In this dissertation, we study optimization, adaptation, and learning problems over connected networks. In these problems, each agent k collects and learns from its own local data and is able to communicate with its local neighbors. While every single node in the network may not be capable of sophisticated behavior on its own, the agents collaborate to solve large-scale and challenging learning problems.
Different approaches have been proposed in the literature to boost the learning capabilities of networked agents. Among these approaches, the class of diffusion strategies has been shown to be particularly well-suited due to their enhanced stability range over other methods and improved performance in adaptive scenarios. However, diffusion implementations suffer from a small inherent bias in the iterates. When a constant step-size is employed to solve deterministic optimization problems, the iterates generated by the diffusion strategy will converge to a small neighborhood around the desired global solution but not to the exact solution itself. This bias is not due to any gradient noise arising from stochastic approximation; it is instead due to the update structure in diffusion implementations. The existence of the bias leads to three questions: (1) What is the origin of this inherent bias? (2) Can it be eliminated? (3) Does the correction of the bias bring benefits to distributed optimization, distributed adaptation, or distributed learning?

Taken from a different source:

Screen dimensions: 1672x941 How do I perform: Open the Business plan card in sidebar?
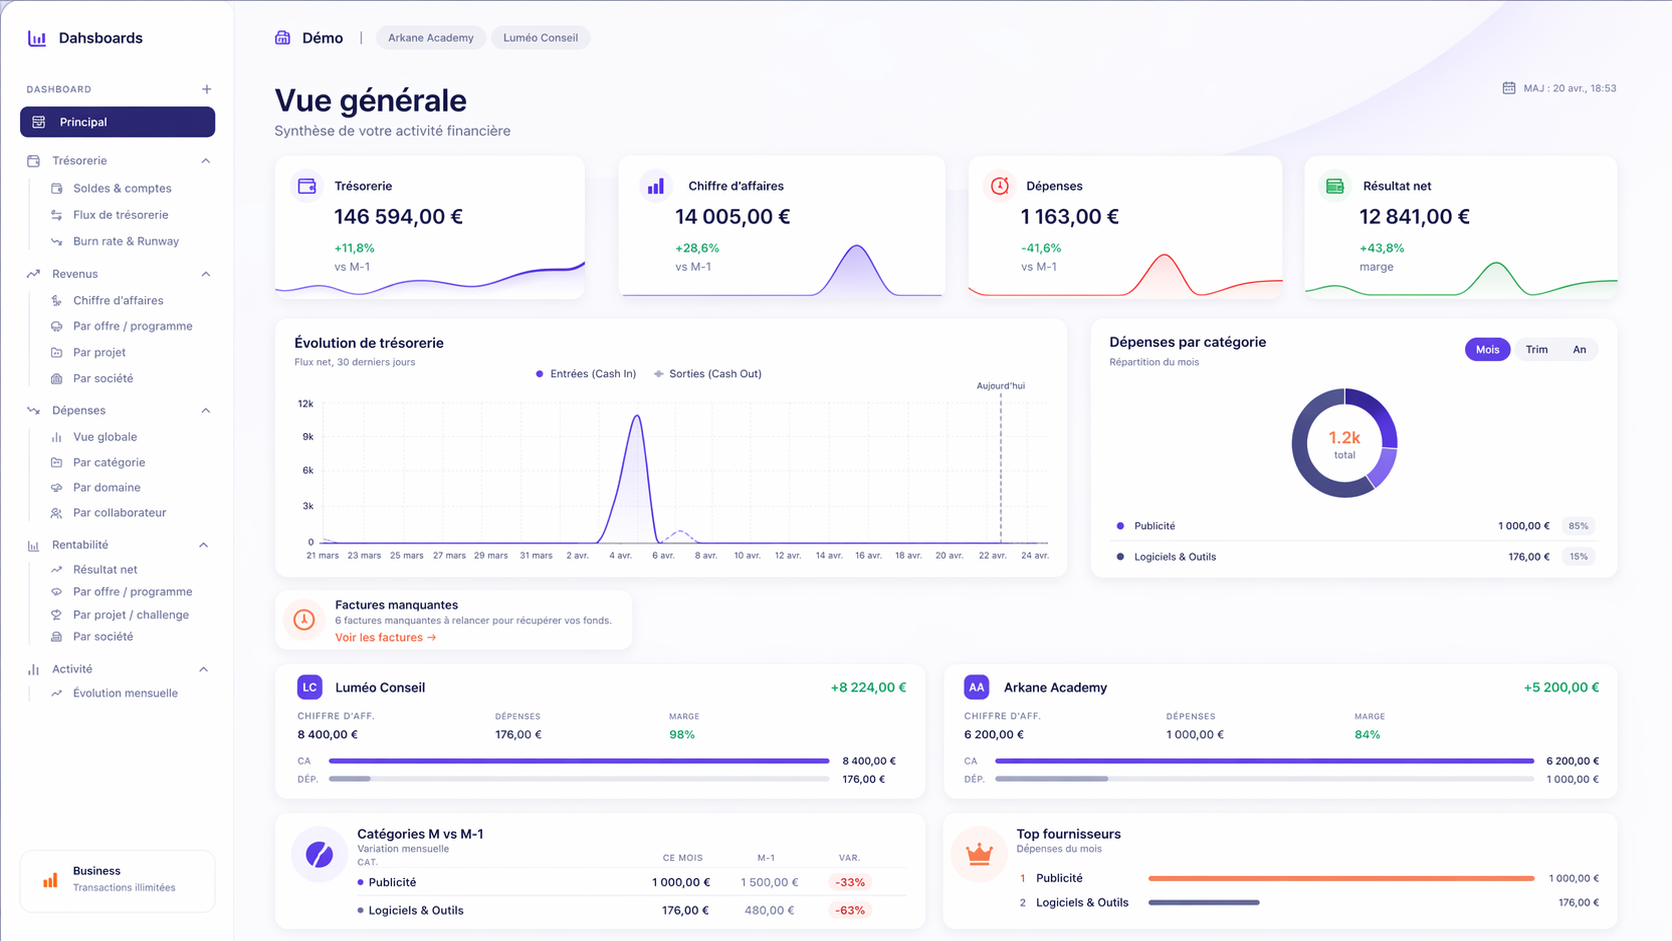coord(117,879)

This dissertation provides affirmative solutions to these questions. Specifically, we design a new exact diffusion approach that eliminates the inherent bias in diffusion. Exact diffusion has almost the same structure as diffusion, with the addition of a “correction” step between the adaptation and combination steps. Next, this dissertation studies the performance of exact diffusion for the scenarios of distributed optimization, distributed adaptation, and distributed learning, respectively. For distributed optimization, exact diffusion is proven to converge exponentially fast to the exact global solution under proper conditions. For distributed adaptation, exact diffusion is proven to have better steady-state mean-square-error than diffusion, and this superiority is analytically shown to be more evident for sparsely-connected networks such as line, cycle, grid, and other topologies. In distributed learning, exact diffusion can be integrated with the amortized variance-reduced gradient method (AVRG) so that it converges exponentially fast to the exact global solution while employing stochastic gradients per iteration. This dissertation also compares exact diffusion with other state-of-the-art methods in the literature. Intensive numerical simulations are provided to illustrate the theoretical results derived in the dissertation.
This work was supported in part by NSF grants ECCS-1407712 and CCF-1524250. Any opinions, findings, and conclusions or recommendations expressed in this material are those of the author(s) and do not necessarily reflect the views of the National Science Foundation.